# 2weeks to finalize spousal permit



## Middy 2 (Nov 10, 2015)

Hi All,
I currently applied for a renewal of my spousal permit and it was received at DHA on 23rd October 2015, On 9th Nov 2015 i tracked it down and it showed that it has been dispatched from VFS hub to Visa Facilitation Centre and it will be ready for collection in 1 working day,
I am abit confused and worried because 2 weeks looks like little time for a permit to be granted/finalized am thinking it might be a rejection.
HAS ANYONE GOT POSITIVE RESULTS WITHIN 2 WEEKS OF SUBMISSION??, I am afraid and scared it looks to me like a rejection because it was quick.
Please advise,I want to hear from different people before going to pick the outcome to VFS.


----------



## IamT (Aug 4, 2014)

Hi

I understand how you feel however no-matter what you hear or dont hear on these forums will change your outcome.Just be positive, prepare for whatever outcome and go collect your outcome.There is no other way. (Sorry for being blunt)

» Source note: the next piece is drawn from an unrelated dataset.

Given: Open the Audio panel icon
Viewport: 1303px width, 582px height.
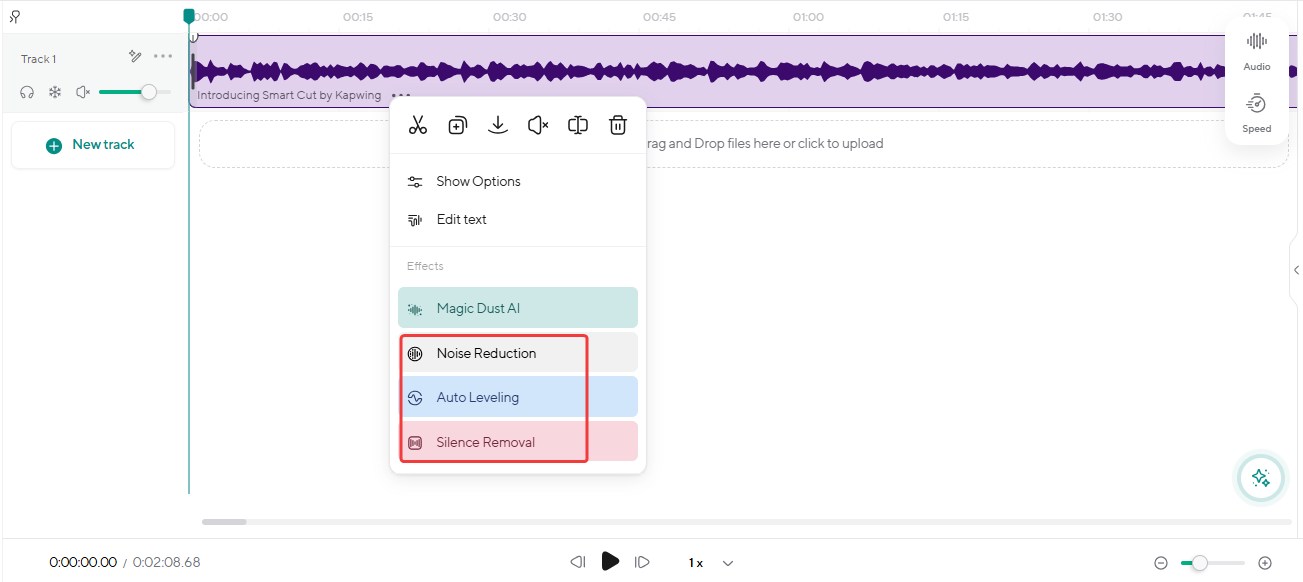Looking at the screenshot, I should point(1257,51).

Good Luck and let us know how it goes.


----------



## Middy 2 (Nov 10, 2015)

*Rejected Spousal Permit*

My spousal permit was rejected, Reason:Life partner is married to someone else.. Eeeeiiiiiiissssssh. I was unaware that he got married to someone else. We are partners with a 1 year and 2months baby and we are not married with him. I don't know what to do and how to appeal. Any one with advise on what i should do i would appreciate.


----------



## Kendrakonadu (Aug 16, 2014)

soo sorry!!! At least he should have told you the truth when he knew you were applying for it.But which visa did you have previously?


----------



## Middy 2 (Nov 10, 2015)

Kendrakonadu said:


> soo sorry!!! At least he should have told you the truth when he knew you were applying for it.But which visa did you have previously?


I had a spousal permit.... I was renewing the same permit


----------